Based on the graphic novel written by Alan Moore and illustrated by Dave Gibbons, Watchmen (2009, dir. Zack Snyder) is a very different type of superhero film. Its synopsis is as follows:
In an alternate 1985 where former superheroes exist, the murder of a colleague sends active vigilante Rorschach into his own sprawling investigation, uncovering something that could completely change the course of history as we know it.
I must firstly disclose that I really, really love the original graphic novel and my perception of the film is always going to be entirely coloured by that adoration. I’ve heard some people who haven’t read the original source material describe Watchmen the film as too long, kind of boring in parts, with a dissatisfying ending. But to me, the film is a successful adaptation because it captures about 90% of the spirit of the original comic, brings certain moments to life really faithfully and improves upon others, plus it has some amazing cinematography and visuals (might do a separate post on that at some point). Some scenes are incredibly faithful to what we see in the graphic novel, and as a fan I really appreciated that attention to detail. Its story conveys the central themes and message of the graphic novel in a coherent and understandable way, and Snyder’s direction is thoroughly excellent. Not to mention, the ensemble cast of superheroes all match each other in terms of their performances. Usually there’s at least one weak link in an ensemble as large as this, but there isn’t one here.
Watchmen is quite a long film, yet it’s packed to the gills with content and backstory and an exploration of this alternate 1985, so the length doesn’t seem unnecessary. There isn’t a dull moment that you could even think about cutting because everything is in counterbalance. However, even with all of the action and interesting characters, some may argue that it’s too long to be a completely effective and thrilling superhero movie, and that the fact that it is filled with interesting characters and events means that it must be somehow overstuffed. My only real criticism of this film is that it doesn’t quite have the same impact as the graphic novel at the end, and it’s difficult for me to ascertain exactly why that is so. Maybe the graphic novel just had a big impact on me when I first read it and I expected my mind and expectations to be blown away similarly for the film, which isn’t really possible.
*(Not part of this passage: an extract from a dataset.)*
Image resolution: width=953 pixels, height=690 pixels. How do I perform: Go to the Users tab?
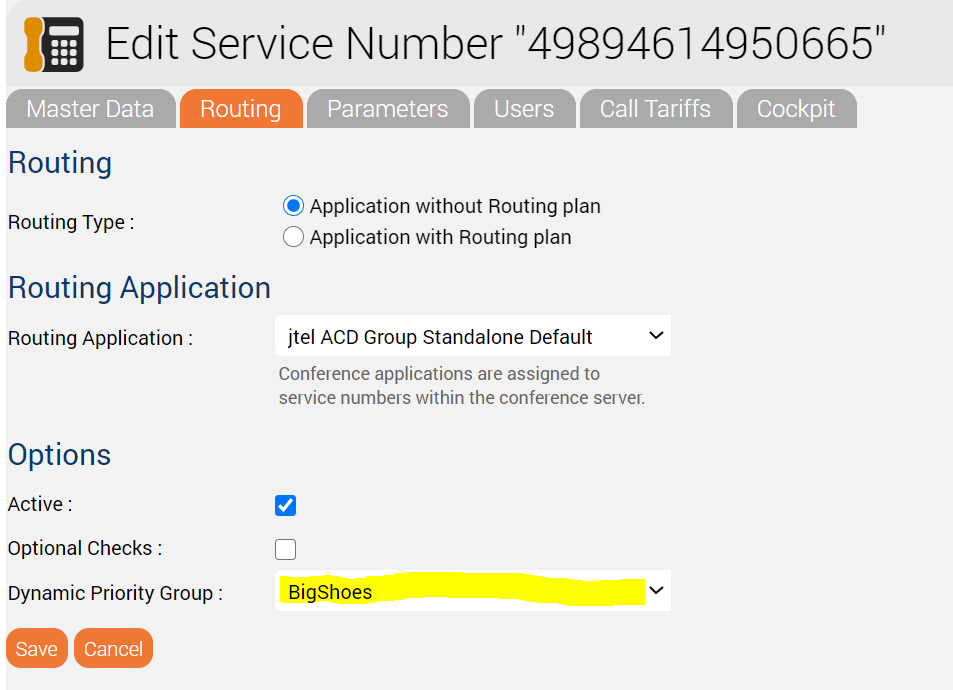click(525, 109)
If you have an afternoon to spare or feel like throwing on a film whilst you vacuum your house, this is a good one to watch. Watchmen delves a bit deeper than your regular superhero film, exploring personal ethics and the concept of a moral compass, what it means to be a caped crusader and whether they really are better than the common man, and themes such as political and social awareness. Not to mention a healthy dose of existentialism and fast-paced fight scenes. I was so impressed and happy with this when I first saw it in the cinema, and it still holds up years later. Great film.
Watch the trailer here.
Watch this film at Amazon!
The only way to really appreciate this film is by reading the graphic novel first. The graphic novel provides the much needed additional background on the old time vigilantes and how their actions help shape the world in which the story exists. With that knowledge, the viewer can really understand what the film has to say and that is why people give Watchmen a bad rap.
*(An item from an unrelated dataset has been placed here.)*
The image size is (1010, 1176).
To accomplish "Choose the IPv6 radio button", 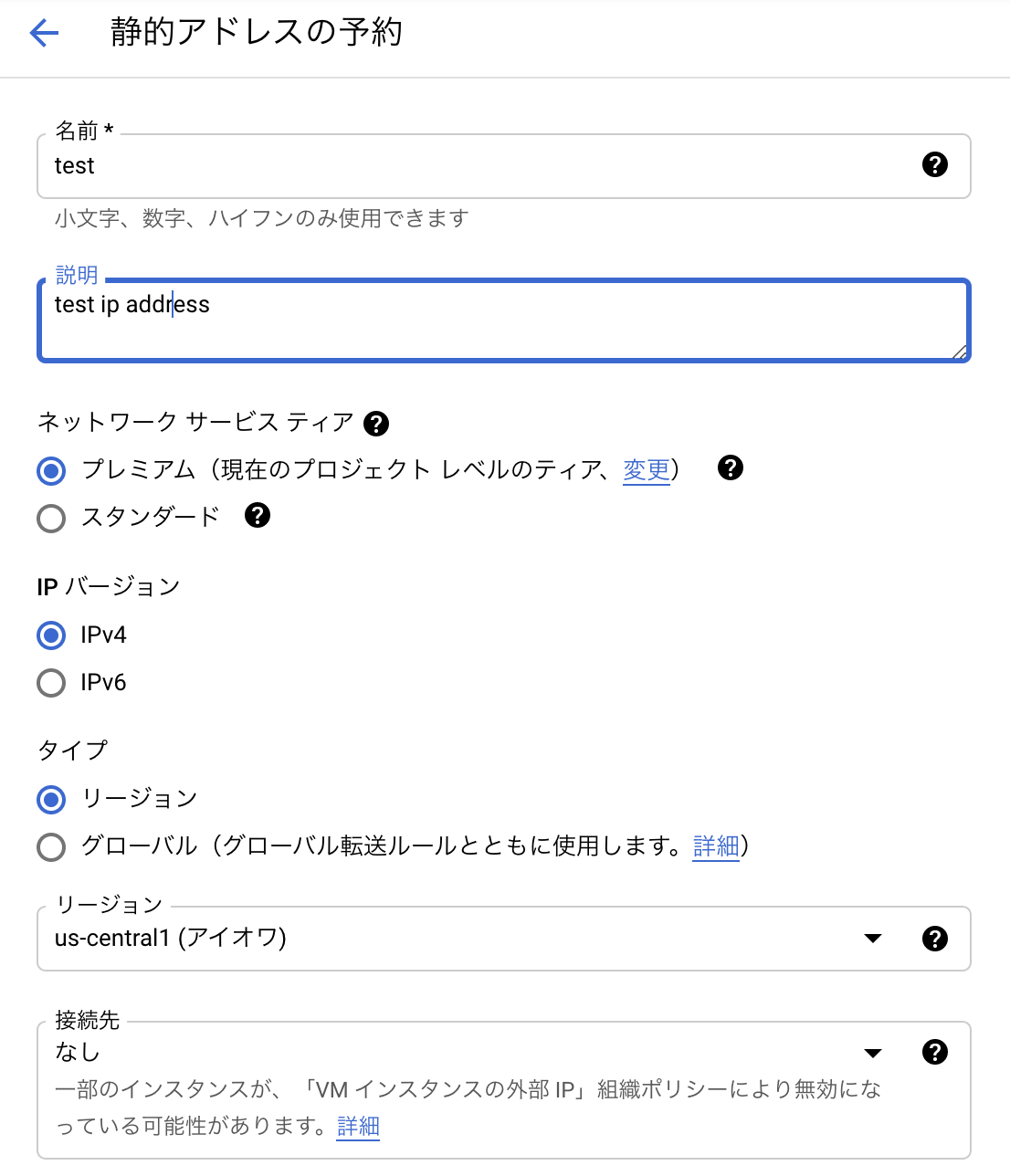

I would definitely agree with that! I feel kind of divided though because to be a completely successful adaptation, the film should be able to appeal to both readers and non-readers. And it does seem to be the non-readers who have trouble with it. At the same time I felt pretty happy with it!
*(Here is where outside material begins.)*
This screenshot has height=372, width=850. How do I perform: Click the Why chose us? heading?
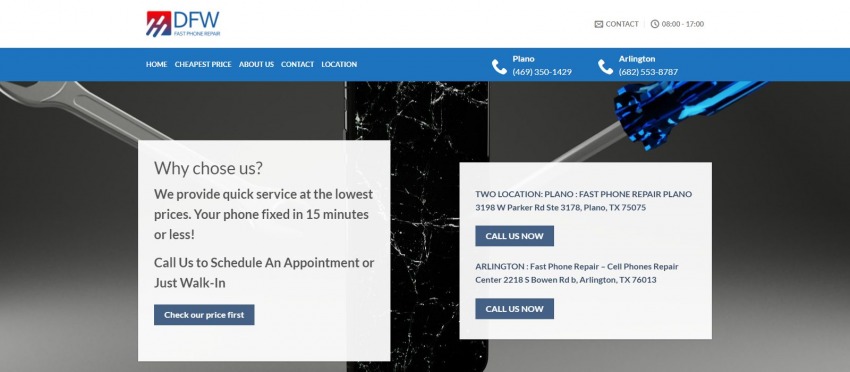coord(208,168)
I agree it’s a really good film but my only problem was that it was too close to the book for me! That’s not a criticism it’s more just that there were no surprises. It’s an excellent adaptation though
It definitely was very faithful to the source material! I really love it when adaptations are extremely accurate but I can see the disadvantages of that. How did you feel about them changing the final ‘weapon’? That’s probably the most significant difference I can think of!
Reading your review inspired me to watch it again. I think the ending was great. It made a lot of sense and tied in well to the theme of the movie. There wouldn’t have been enough time to set up the ending of the book. Which was actually pretty silly!
Nice!! Loved this thing – I don’t get why there’s so much hate for it – it’s EXACTLY the graphic novel except for the stupid squid.
I don’t get the hate either! More evidence for #soulies, I hated that stupid squid too, even if it was meant to be symbolic of something or other. Imagine if they put it in the film. It would have been completely ridiculous!
Hmm, I read the graphic novel a while ago, but I’ve held off from watching the movie… mostly because I detest Zach Synder’s directing style. Sucker Punch is one of the worst films I’ve ever seen. So… yes. I don’t want my impression of the graphic novel spoiled, even though I like Malin Ackerman!
I’ve never seen Sucker Punch, but I quite liked Snyder’s direction here! The cinematography is so great as well. It really is an amazing looking film! Tempted to watch Sucker Punch to find out exactly how bad it is. I don’t think I’ve heard one good thing about it!
The graphic novel is way better, but this movie still did all that it could to adapt it, without totally losing its audience. And for that, I give it plenty of respect. Good review.
Thanks Dan! 🙂 I really admire how it’s faithful to the source material, even though it was notoriously difficult to do so!
As a non comic book reader, I’m also a big fan of this. You’re right, it is a bit long, but the film has such a wonderful visual palette that that doesn’t really matter. And how good is the opening montage? Great work Anna!
Thanks Adam! 🙂 That opening montage is genius, every time I watch it I’m so impressed with it!
I’m not familiar with the source material, I liked the music and the effects but I did find the movie much too long and Wilson and the main girl were just so bad. The film would have benefited from giving Jeffrey Dean Morgan more to do and shorter third act.
You should definitely read the graphic novel! It’s so great! JDM doesn’t show up that much in the comic unfortunately, I would have loved to see more of him too. Maybe I should start watching Shameless.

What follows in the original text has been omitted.